Work order:
As soon as the line containing "The height and width of the screenshot is (895, 1372)." appears in the material below, start returning lines exactly, and end with the line containing "The height and width of the screenshot is (840, 1443).".
Excerpted data section start
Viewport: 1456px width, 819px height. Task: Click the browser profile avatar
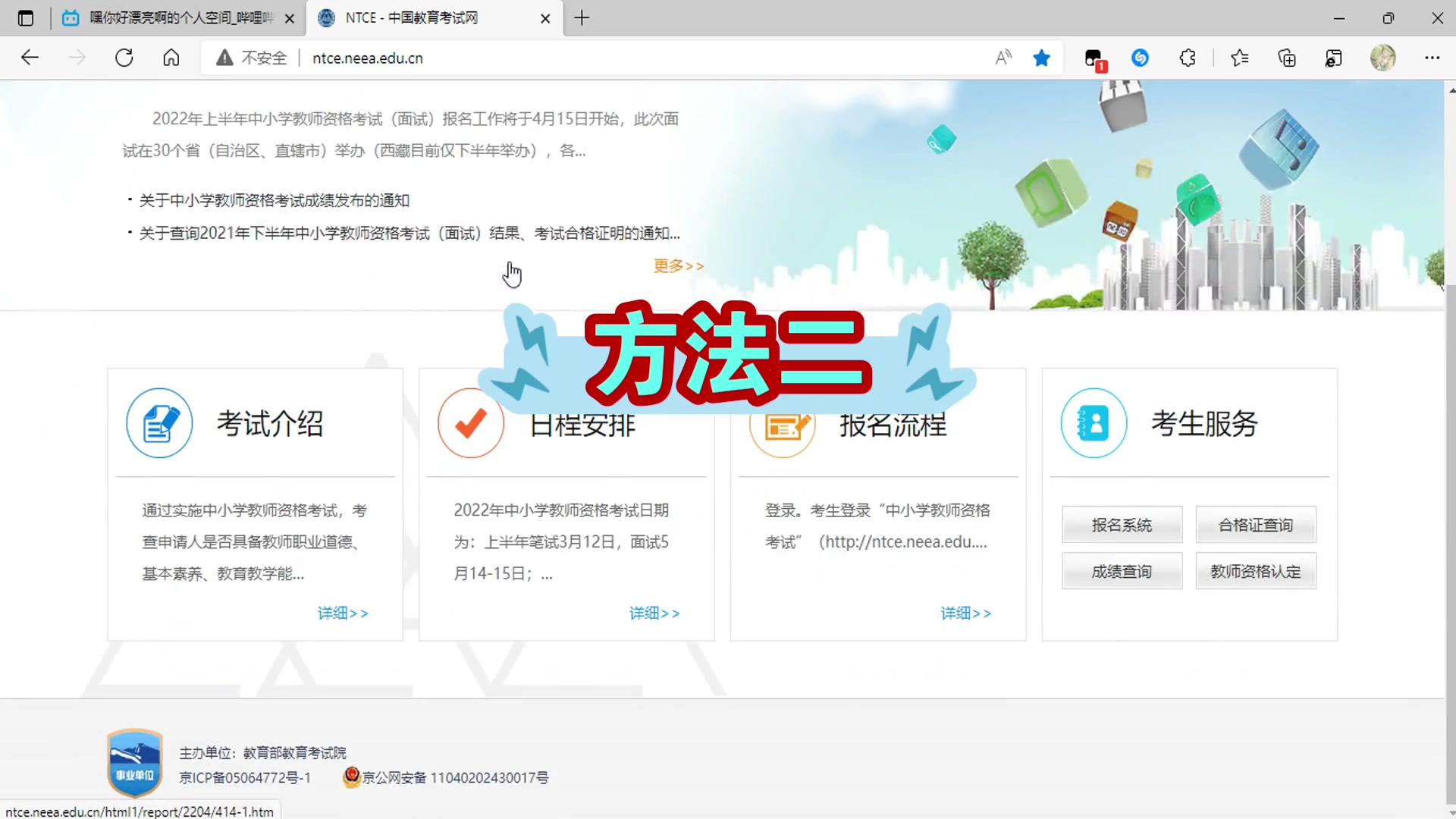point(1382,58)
Excerpted data section end
Excerpted data section start
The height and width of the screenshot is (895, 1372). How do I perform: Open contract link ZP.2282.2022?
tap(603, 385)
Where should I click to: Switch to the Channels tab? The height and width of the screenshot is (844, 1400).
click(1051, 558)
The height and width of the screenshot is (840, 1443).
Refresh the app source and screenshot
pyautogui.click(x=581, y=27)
Excerpted data section end
Excerpted data section start
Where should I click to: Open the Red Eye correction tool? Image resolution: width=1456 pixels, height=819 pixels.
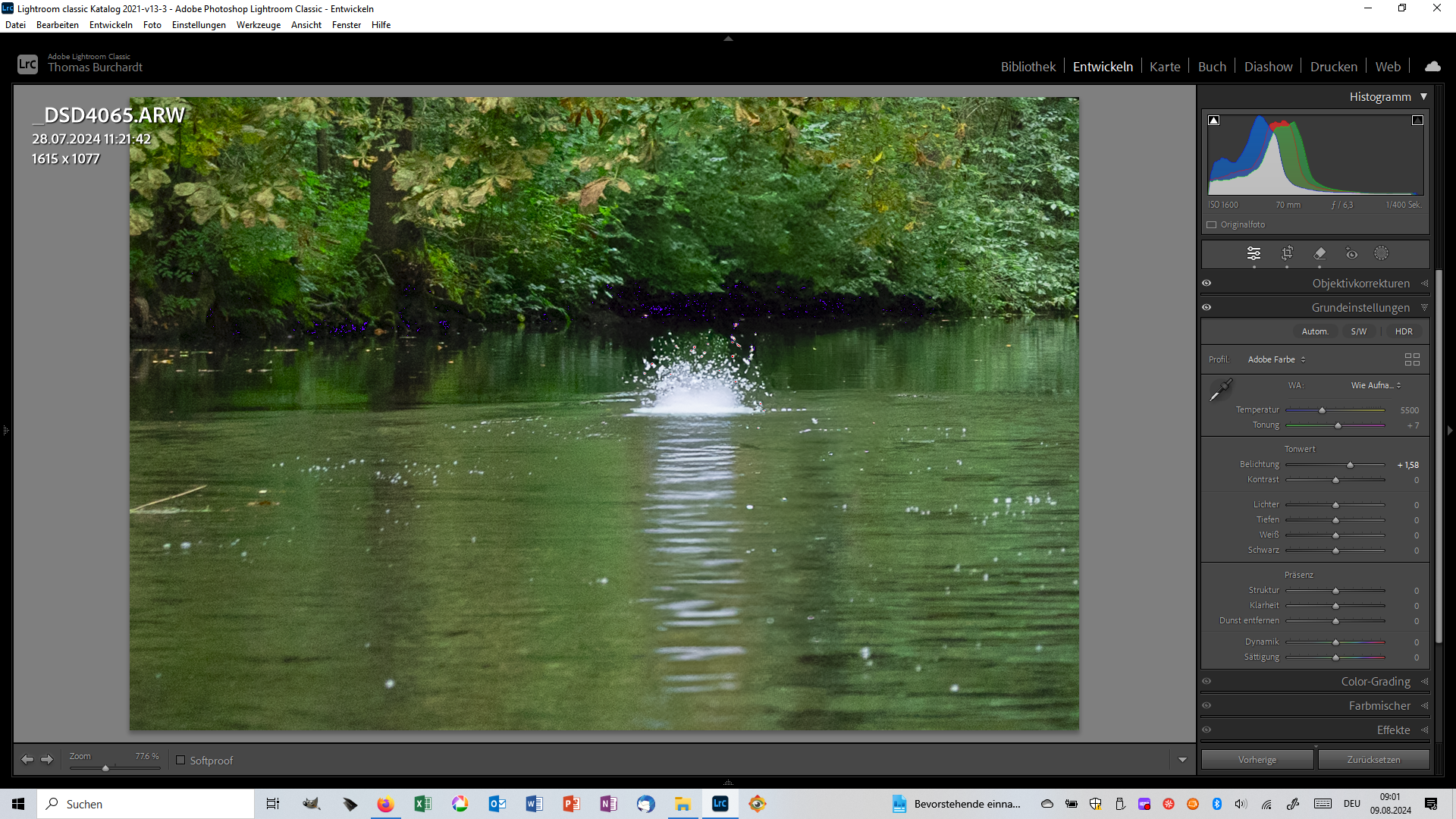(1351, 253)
Excerpted data section end
Response area:
The height and width of the screenshot is (895, 1372). How do I perform: Open contract link ZP.2282.2022?
tap(603, 385)
Where should I click to: Switch to the Channels tab? The height and width of the screenshot is (844, 1400).
click(1051, 558)
The height and width of the screenshot is (840, 1443).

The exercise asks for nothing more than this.